C-Seed N1: Micro-LED-Fernseher mit 4,2 Meter Diagonale entfaltet sich

Die in Österreich ansässige Firma C-Seed will mit dem N1(öffnet im neuen Fenster) einen weiteren faltbaren Micro-LED-Fernseher herstellen. Die Panelfläche soll sich aus mehreren Micro-LED-Kacheln zusammensetzen. Die werden wie ein Akkordeon zusammengeklappt und auseinandergefaltet. Da Micro-LED-Kacheln wie etwa Samsungs The Wall bündig am Rand abschließen, sollten die Falze im Panel kaum auffallen.
Beim N1 handelt es sich wie beim bereits vorgestellten M1 noch um ein Konzept. Entsprechend zeigt C-Seed bisher nur Renderbilder und Animationen des Fernsehers. Er soll in drei Diagonalgrößen zu 103 Zoll (2,6 Meter), 137 Zoll (3,5 Meter) und 165 Zoll (4,2 Meter) gebaut werden. Die Auflösung beträgt bei allen drei Panelgrößen 3.840 x 2.160 Pixel. Bisher gibt es keine Option auf ein 8K-Upgrade.





4K auf 4,2 Meter
Die Technik des N1 ähnelt also der des M1 aus dem Jahr 2021. Allerdings wird der Fernseher mittels Standfuß auf den Boden gestellt und nicht darin versteckt. Zusammengeklappt ergibt er ein quaderförmiges Designobjekt aus Aluminium. Erst beim Ausfalten entsteht der eigentliche Fernseher. Der kann über insgesamt fünf HDMI-Ports angesteuert werden. Außerdem soll das ausgeklappte Panel sich um 180 Grad drehen können.

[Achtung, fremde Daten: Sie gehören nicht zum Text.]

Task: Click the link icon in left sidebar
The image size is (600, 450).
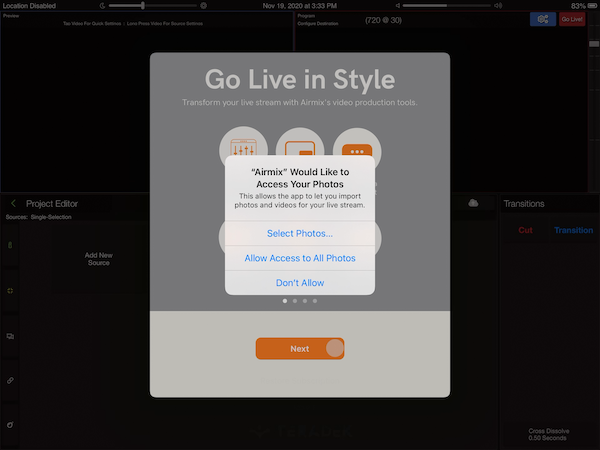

Der große Bildschirm benötigt allerdings auch etwa 1,2 Kilowatt Leistung in der größten Ausführung und mindestens 500 Watt in der kleinen Variante. Kunden, die sich das Gerät leisten können, dürfte das rein finanziell kaum interessieren. Der Startpreis ist mit 180.000 Euro angegeben. Wie erwähnt, existieren bisher auch keine Bilder des fertigen Geräts, sondern ausschließlich Renderings.